*** SUPPLIED MATERIAL ***

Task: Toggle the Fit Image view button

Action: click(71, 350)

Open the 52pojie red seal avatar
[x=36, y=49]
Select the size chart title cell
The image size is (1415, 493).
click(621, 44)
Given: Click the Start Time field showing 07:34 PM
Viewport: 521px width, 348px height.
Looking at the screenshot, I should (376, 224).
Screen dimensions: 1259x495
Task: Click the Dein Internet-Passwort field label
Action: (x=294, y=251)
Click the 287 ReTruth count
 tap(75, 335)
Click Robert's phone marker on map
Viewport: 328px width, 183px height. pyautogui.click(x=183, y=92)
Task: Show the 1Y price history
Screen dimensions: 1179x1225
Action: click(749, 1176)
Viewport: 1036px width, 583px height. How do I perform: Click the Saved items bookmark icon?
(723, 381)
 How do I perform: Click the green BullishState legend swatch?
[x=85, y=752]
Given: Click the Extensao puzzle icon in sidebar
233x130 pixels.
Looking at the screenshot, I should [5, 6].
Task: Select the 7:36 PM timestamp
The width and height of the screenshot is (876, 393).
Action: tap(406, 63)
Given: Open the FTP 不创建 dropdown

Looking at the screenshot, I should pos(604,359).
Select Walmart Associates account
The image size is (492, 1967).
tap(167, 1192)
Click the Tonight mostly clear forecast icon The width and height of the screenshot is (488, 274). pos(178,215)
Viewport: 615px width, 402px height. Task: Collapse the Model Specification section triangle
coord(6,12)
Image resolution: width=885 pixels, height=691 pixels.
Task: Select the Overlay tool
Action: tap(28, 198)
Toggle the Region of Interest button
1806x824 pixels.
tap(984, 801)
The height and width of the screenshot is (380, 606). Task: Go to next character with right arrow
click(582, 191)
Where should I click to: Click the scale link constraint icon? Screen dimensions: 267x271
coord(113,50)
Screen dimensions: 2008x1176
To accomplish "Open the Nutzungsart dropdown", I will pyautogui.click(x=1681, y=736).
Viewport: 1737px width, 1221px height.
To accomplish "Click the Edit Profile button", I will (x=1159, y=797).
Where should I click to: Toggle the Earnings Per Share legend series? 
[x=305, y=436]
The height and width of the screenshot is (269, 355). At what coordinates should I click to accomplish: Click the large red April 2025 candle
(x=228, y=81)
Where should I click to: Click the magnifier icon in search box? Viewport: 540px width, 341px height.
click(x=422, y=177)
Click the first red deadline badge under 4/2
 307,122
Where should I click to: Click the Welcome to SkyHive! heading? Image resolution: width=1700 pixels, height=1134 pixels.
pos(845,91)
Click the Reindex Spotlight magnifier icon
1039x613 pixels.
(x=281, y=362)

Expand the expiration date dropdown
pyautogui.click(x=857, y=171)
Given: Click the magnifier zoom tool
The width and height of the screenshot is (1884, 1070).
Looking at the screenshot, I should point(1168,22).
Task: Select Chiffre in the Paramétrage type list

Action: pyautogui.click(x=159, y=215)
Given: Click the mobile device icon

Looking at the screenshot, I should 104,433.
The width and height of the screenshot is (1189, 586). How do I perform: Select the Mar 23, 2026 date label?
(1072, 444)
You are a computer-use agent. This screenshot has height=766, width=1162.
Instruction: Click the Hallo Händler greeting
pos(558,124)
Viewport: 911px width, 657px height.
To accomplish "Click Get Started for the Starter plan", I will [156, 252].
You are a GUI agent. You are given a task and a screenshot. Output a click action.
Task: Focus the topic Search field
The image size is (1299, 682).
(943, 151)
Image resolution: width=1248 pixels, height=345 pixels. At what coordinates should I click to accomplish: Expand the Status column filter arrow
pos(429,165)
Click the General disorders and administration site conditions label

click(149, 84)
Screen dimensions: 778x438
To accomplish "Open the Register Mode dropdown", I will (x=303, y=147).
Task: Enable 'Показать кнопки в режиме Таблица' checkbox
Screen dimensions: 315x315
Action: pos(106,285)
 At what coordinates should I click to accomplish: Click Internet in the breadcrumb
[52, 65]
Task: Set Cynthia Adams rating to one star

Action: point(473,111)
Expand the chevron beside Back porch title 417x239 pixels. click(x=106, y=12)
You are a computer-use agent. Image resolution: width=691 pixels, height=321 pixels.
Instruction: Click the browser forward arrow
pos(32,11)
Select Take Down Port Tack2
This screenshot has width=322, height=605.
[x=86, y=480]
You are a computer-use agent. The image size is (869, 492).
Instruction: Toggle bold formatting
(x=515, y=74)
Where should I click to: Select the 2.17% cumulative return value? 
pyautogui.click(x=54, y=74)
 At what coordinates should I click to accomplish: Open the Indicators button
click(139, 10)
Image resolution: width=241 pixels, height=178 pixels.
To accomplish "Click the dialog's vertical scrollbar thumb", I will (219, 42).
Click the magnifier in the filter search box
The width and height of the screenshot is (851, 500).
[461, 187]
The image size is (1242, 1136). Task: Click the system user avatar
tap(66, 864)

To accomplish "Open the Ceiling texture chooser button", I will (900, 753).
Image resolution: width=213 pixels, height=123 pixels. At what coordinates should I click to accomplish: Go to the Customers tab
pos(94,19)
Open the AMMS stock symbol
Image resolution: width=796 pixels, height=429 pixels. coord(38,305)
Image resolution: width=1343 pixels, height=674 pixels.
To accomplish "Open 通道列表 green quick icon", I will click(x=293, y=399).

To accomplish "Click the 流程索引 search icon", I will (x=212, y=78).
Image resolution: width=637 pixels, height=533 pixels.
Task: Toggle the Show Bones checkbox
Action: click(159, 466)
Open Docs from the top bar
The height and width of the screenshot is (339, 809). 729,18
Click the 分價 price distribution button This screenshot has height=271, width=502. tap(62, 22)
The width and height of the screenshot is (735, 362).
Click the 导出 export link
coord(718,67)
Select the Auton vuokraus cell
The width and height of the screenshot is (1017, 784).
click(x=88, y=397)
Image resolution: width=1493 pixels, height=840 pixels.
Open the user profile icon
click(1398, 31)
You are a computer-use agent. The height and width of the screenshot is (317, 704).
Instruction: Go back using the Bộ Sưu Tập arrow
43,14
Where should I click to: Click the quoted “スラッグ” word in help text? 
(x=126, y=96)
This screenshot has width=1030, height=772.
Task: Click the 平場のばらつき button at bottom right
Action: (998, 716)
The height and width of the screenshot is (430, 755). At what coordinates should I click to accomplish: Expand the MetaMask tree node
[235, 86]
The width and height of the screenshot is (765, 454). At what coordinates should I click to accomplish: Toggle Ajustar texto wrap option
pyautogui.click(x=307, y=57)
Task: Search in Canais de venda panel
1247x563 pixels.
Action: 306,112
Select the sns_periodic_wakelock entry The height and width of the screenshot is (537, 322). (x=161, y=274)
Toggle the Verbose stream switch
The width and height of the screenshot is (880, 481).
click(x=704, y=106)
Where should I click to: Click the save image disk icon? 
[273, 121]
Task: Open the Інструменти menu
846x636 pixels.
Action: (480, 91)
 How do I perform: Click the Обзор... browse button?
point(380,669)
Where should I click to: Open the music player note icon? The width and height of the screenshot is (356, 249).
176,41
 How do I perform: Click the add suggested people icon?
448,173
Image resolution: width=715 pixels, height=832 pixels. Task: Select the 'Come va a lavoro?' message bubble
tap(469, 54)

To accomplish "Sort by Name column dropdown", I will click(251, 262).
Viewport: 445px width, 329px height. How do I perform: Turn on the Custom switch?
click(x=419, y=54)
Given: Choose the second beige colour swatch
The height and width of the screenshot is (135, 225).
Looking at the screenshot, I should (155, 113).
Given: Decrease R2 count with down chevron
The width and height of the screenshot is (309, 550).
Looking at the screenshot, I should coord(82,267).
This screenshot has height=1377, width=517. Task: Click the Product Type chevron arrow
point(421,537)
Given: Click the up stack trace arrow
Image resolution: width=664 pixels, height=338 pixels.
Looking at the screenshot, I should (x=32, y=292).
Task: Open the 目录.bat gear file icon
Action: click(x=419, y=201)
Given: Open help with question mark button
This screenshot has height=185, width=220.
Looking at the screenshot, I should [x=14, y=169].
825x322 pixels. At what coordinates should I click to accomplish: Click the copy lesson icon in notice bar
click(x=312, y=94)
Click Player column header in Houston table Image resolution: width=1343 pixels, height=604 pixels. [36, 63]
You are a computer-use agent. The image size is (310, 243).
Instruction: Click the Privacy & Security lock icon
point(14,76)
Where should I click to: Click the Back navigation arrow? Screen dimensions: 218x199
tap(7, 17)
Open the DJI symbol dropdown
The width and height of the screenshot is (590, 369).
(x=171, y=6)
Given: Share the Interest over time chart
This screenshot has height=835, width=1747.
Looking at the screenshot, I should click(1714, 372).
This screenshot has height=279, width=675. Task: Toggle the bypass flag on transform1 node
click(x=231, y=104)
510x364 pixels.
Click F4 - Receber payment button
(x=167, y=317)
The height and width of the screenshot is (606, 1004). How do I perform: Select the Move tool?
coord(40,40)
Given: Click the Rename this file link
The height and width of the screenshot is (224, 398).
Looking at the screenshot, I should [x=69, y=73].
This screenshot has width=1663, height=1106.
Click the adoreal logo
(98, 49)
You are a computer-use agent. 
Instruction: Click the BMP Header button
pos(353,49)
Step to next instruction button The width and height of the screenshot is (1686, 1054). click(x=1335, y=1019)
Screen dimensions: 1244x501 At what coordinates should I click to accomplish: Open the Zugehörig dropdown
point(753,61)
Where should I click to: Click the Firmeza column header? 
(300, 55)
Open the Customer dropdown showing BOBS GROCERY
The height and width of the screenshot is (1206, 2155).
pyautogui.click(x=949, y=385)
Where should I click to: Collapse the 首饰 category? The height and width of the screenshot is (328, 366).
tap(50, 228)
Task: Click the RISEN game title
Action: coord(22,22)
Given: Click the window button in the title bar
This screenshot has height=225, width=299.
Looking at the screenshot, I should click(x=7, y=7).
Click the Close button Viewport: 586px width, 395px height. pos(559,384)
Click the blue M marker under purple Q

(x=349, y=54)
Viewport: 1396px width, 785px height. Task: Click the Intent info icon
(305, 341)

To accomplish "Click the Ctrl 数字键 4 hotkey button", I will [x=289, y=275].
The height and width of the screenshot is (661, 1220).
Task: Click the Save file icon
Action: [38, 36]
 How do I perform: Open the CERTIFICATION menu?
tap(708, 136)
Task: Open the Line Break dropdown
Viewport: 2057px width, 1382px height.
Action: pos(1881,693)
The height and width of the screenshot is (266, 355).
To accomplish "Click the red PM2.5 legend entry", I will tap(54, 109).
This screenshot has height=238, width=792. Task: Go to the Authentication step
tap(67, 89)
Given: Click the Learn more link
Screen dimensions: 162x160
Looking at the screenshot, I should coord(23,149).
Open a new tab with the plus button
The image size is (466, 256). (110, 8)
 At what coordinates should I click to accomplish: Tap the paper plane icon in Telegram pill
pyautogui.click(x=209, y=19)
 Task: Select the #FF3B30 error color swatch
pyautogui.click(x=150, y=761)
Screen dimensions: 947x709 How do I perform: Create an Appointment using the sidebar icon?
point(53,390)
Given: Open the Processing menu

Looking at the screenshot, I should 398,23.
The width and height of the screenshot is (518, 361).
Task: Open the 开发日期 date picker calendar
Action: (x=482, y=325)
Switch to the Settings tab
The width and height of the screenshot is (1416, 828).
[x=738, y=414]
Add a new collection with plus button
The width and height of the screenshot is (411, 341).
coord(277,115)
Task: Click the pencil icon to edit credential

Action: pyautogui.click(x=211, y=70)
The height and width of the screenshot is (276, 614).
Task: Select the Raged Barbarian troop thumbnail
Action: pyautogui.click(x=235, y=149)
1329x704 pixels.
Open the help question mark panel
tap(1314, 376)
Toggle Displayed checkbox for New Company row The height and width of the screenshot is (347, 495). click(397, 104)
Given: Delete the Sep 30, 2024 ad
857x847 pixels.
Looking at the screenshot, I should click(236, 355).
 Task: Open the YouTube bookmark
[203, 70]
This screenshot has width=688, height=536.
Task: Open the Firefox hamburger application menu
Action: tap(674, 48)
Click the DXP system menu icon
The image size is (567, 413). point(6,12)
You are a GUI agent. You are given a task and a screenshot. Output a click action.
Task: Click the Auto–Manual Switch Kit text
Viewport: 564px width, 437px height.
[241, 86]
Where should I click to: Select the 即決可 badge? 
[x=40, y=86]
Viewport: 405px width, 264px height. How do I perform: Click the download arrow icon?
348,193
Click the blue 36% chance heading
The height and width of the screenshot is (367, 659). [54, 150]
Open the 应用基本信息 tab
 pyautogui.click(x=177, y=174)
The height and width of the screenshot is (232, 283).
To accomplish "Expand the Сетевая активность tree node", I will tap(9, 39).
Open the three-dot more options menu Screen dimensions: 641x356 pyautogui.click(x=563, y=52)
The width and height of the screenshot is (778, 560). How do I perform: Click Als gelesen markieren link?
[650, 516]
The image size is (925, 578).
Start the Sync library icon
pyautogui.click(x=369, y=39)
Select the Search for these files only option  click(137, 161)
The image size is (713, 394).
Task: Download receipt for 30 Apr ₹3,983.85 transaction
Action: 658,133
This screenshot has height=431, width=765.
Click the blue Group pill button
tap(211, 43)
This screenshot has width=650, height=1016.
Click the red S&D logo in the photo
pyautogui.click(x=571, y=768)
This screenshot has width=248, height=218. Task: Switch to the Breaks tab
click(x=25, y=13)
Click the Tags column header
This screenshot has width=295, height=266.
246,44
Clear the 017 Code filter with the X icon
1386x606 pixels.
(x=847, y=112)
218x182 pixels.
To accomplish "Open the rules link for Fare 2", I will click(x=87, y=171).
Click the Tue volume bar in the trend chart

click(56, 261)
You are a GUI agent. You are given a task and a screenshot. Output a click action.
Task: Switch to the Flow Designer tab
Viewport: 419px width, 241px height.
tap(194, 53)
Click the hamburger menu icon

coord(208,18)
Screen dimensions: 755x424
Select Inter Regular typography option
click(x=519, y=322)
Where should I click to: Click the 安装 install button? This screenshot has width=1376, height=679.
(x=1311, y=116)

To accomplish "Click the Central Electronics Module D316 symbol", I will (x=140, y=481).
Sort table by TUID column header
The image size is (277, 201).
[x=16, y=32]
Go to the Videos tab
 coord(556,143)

***

▶ _OBJECTIVE_
Count the lines in the records above that include the string "legend". Reply with the number alone.

▶ _CORRECT OUTPUT_
3